Find most common sequences of words (sentences) in a 10,000-word body?

Question

Find most common sequences of words (sentences) in a 10,000-word body?

lazharichir opened this issue 9 years ago · 1 comments

Hello,

Just wondering if you could help. I am working on a project where I need to go through a website's articles and figure out for each article (2,000 to 10,000 words for each article) what are the most common phrases.

That way, I can improve the internal linking of this website.

Would this be something achievable using php-text-analysis?

Thank you,

L

Answer 1 · 2016-04-27T15:05:07.000Z

Yes, you can do this with php-text-analysis. Here is how I would approach the problem.

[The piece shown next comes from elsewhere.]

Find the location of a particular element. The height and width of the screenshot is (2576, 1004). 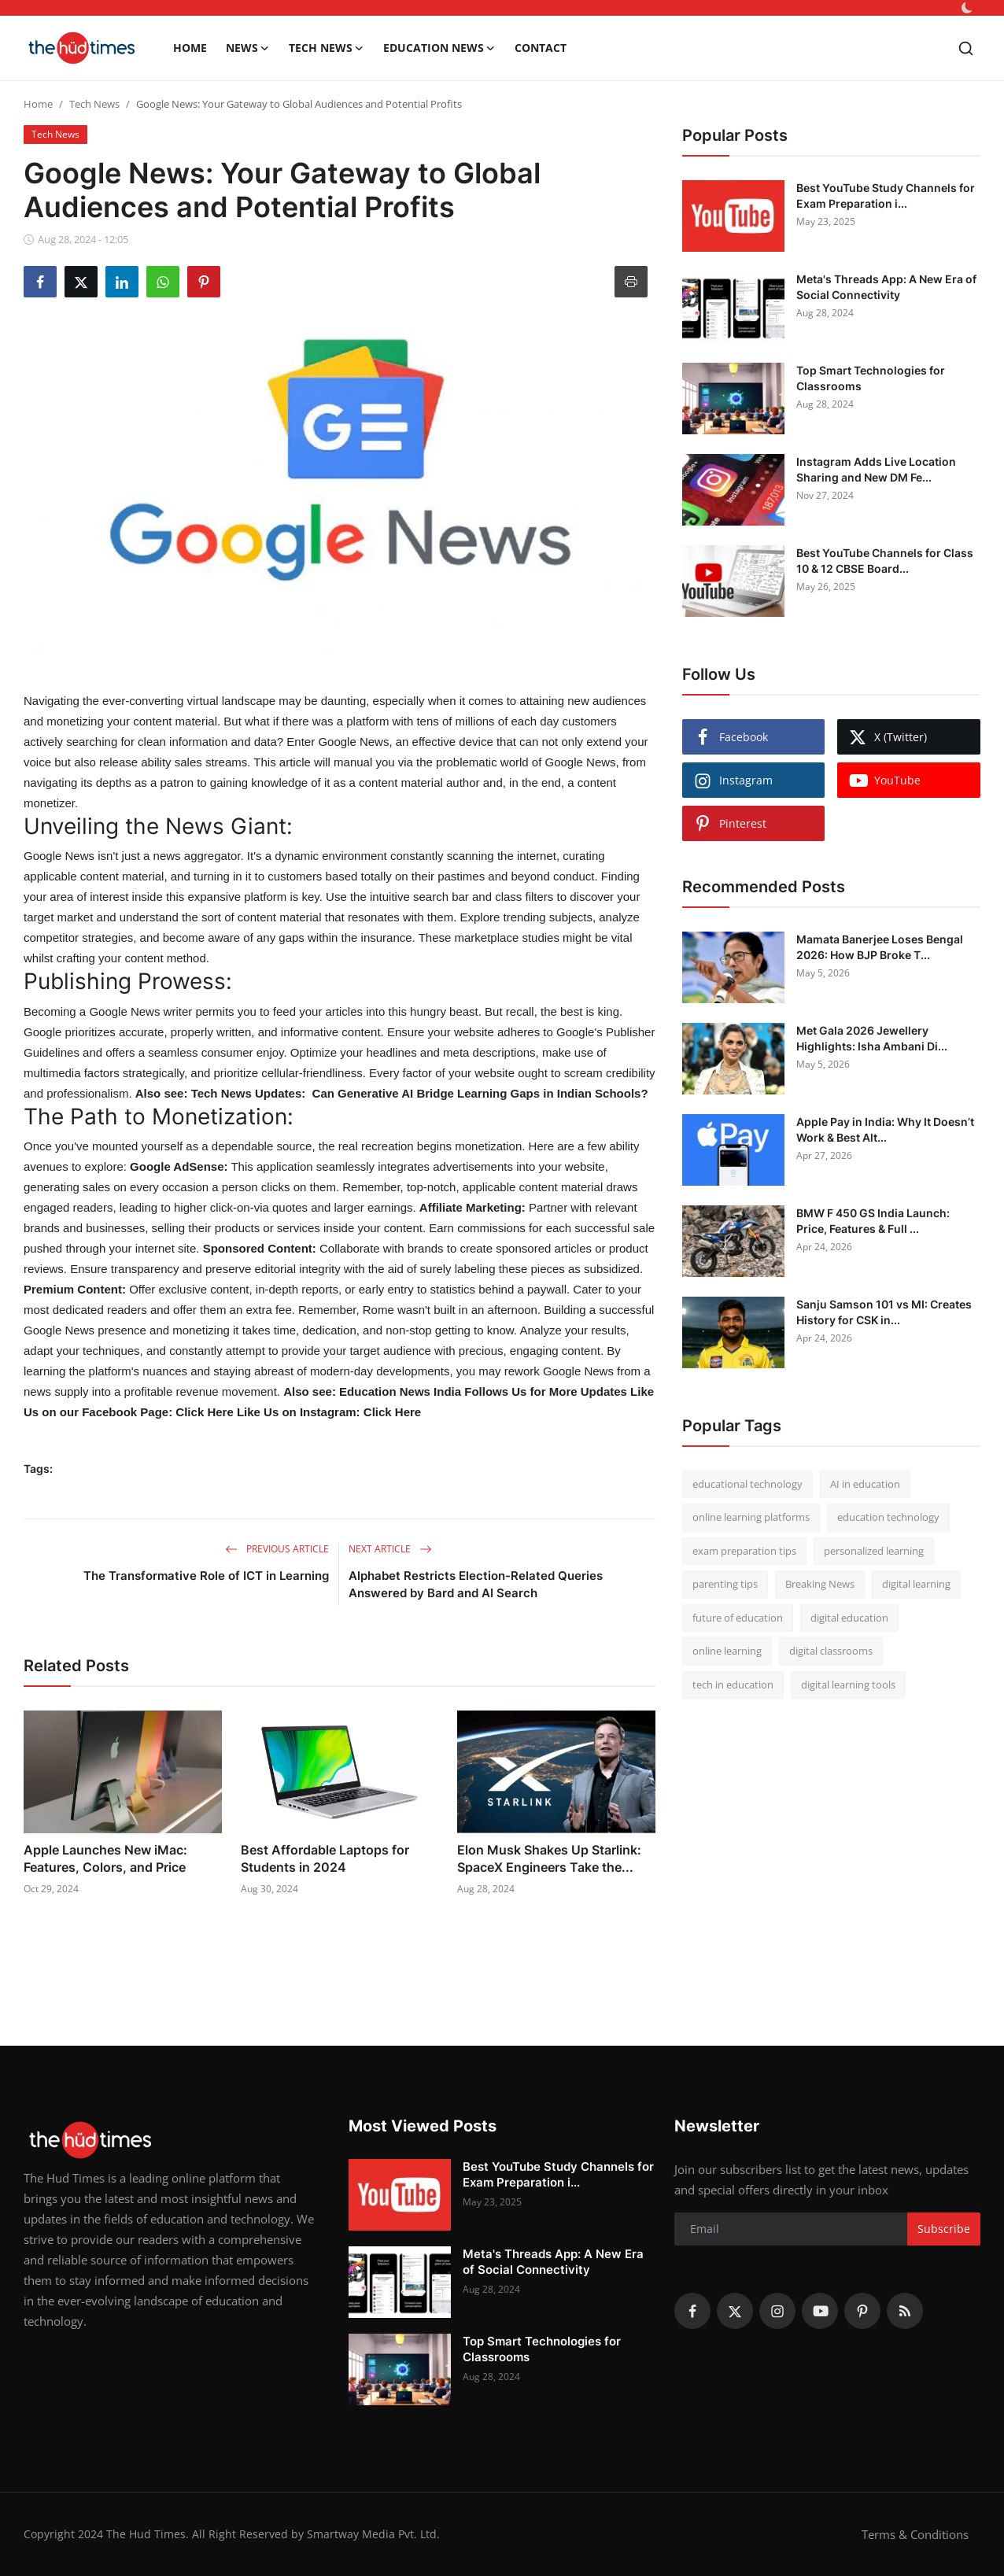

Best YouTube Study Channels for Exam Preparation i... is located at coordinates (885, 195).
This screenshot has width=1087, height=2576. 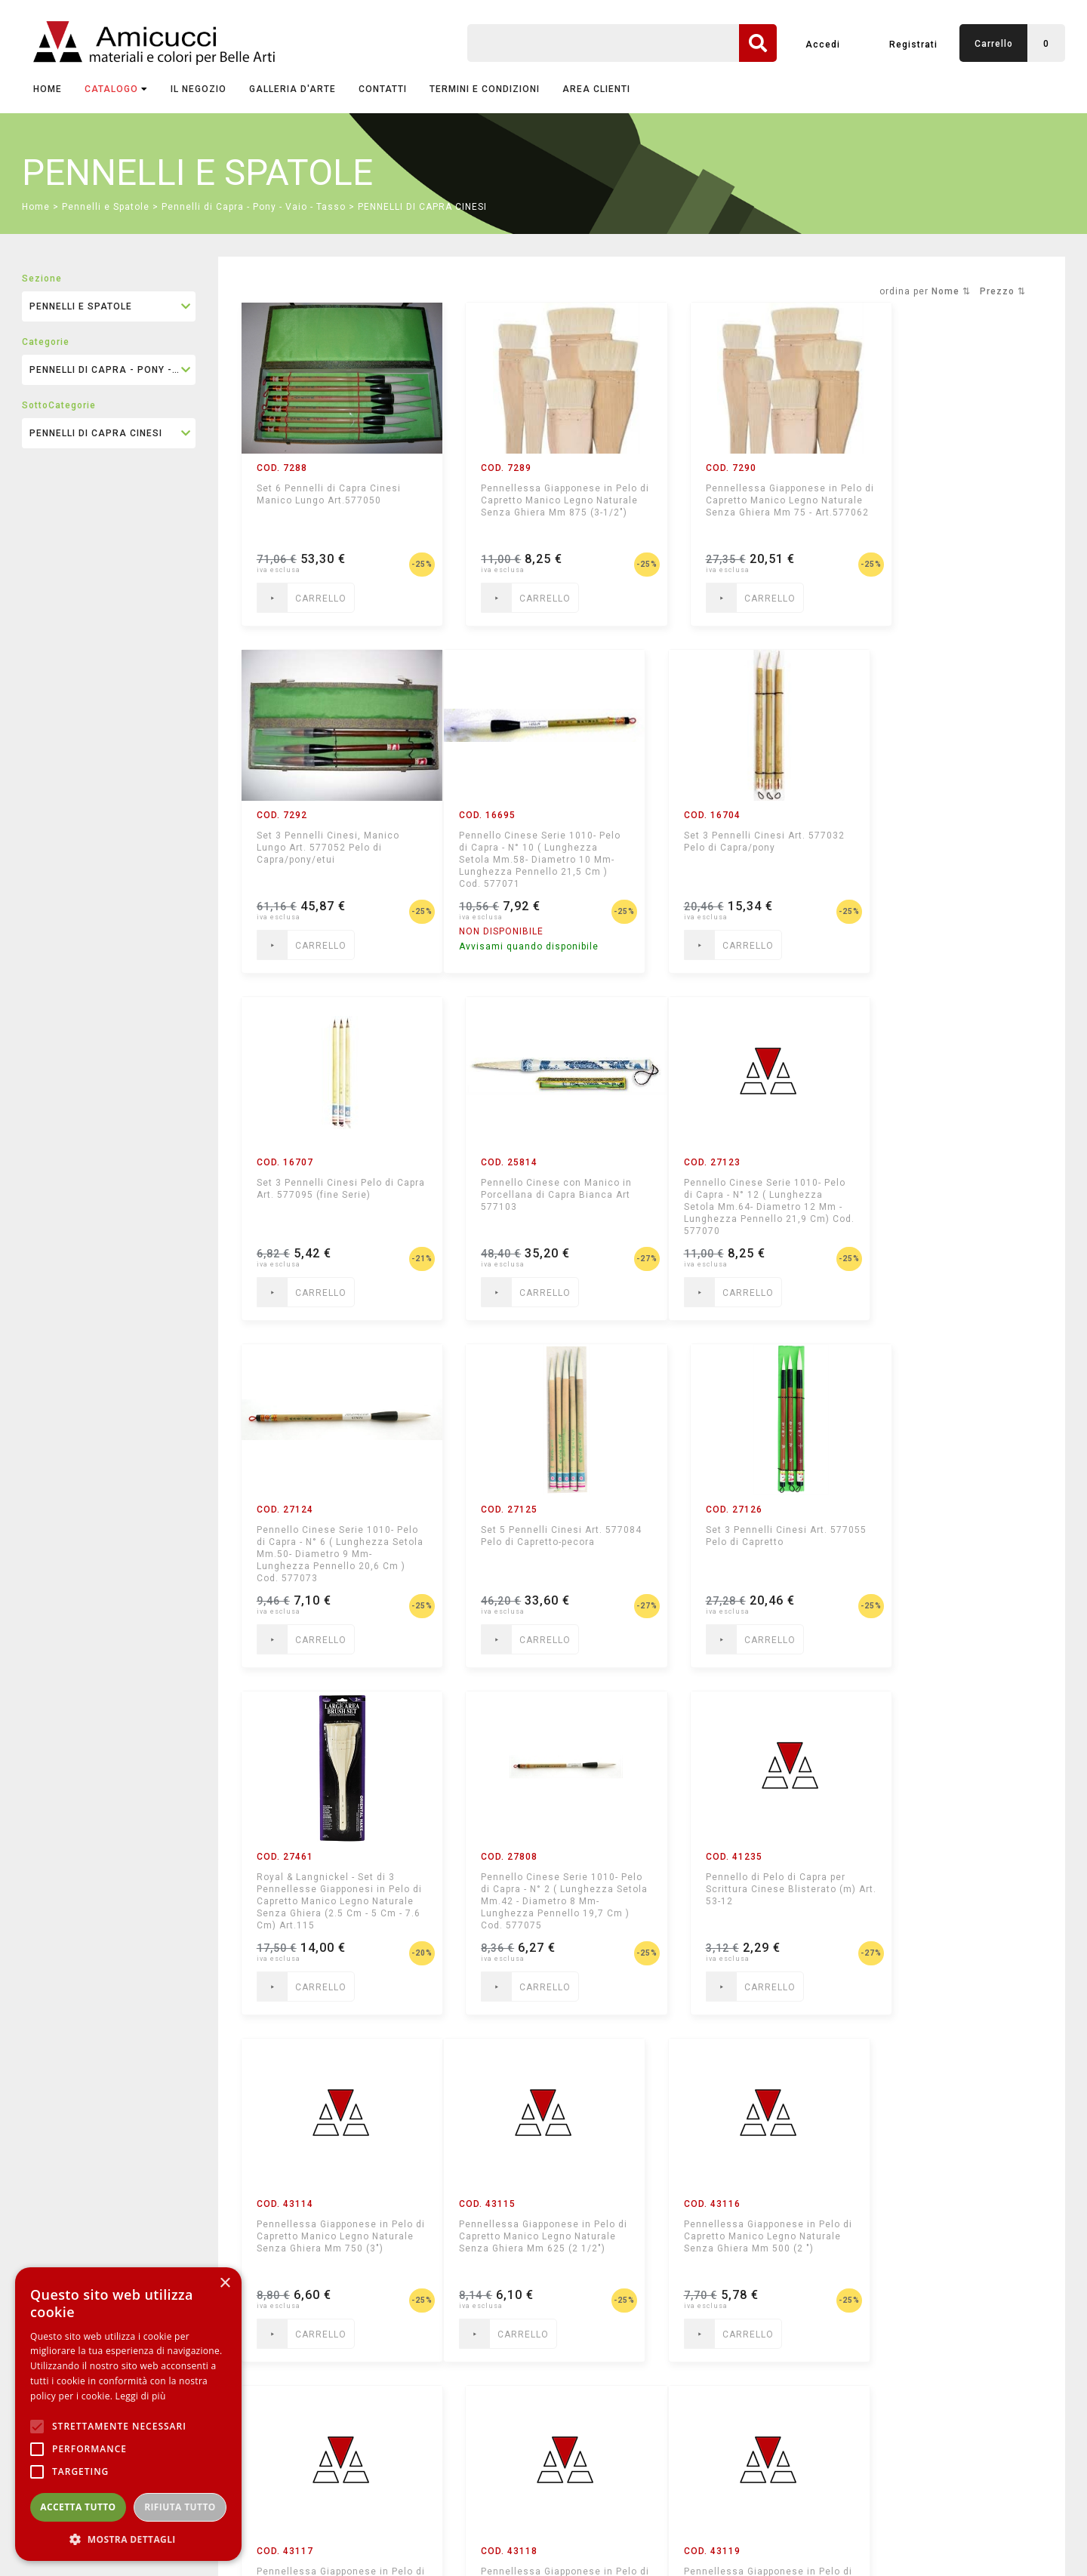 What do you see at coordinates (292, 89) in the screenshot?
I see `GALLERIA D'ARTE` at bounding box center [292, 89].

// pick your own stop words file
$stopwords = array_map('trim', file(VENDOR_DIR.'yooper/stop-words/data/stop-words_english_1_en.txt'));

$tokenizer = new GeneralTokenizer(" \n\t\r");
// all punctuation must be moved 1 over. Fixes issues with sentences

$spacePuncFilter = new SpacePunctuationFilter();

// I am assuming you have loaded your raw text(s), with no markup, into the array of $texts
$rakeResults = [];
foreach($texts as $text)
{   
    $tokens = $tokenizer->tokenize($spacePuncFilter->transform($text));
    $tokensDoc = new TokensDocument($tokens);
    $tokensDoc->applyTransformation(new LowerCaseFilter())
        ->applyTransformation(new StopWordsFilter($stopwords), false)
        ->applyTransformation(new PunctuationFilter(), false)
        ->applyTransformation(new CharFilter(), false);
    $rake = new Rake($tokensDoc, 3); // the 3 is for the size of the ngram, ie generate phrases of length 3
    $rakeResults[] = $rake->getKeywordScores();
}

// with $rakeResults you can extract out common keyword phrases from a single article and then look in other articles for that phrase.

// $commonPhrases will have the common phrases from the 1st and 2nd articles
$commonPhrases = array_intersect(array_keys($rakeResults[0]), array_keys($rakeResults[1]));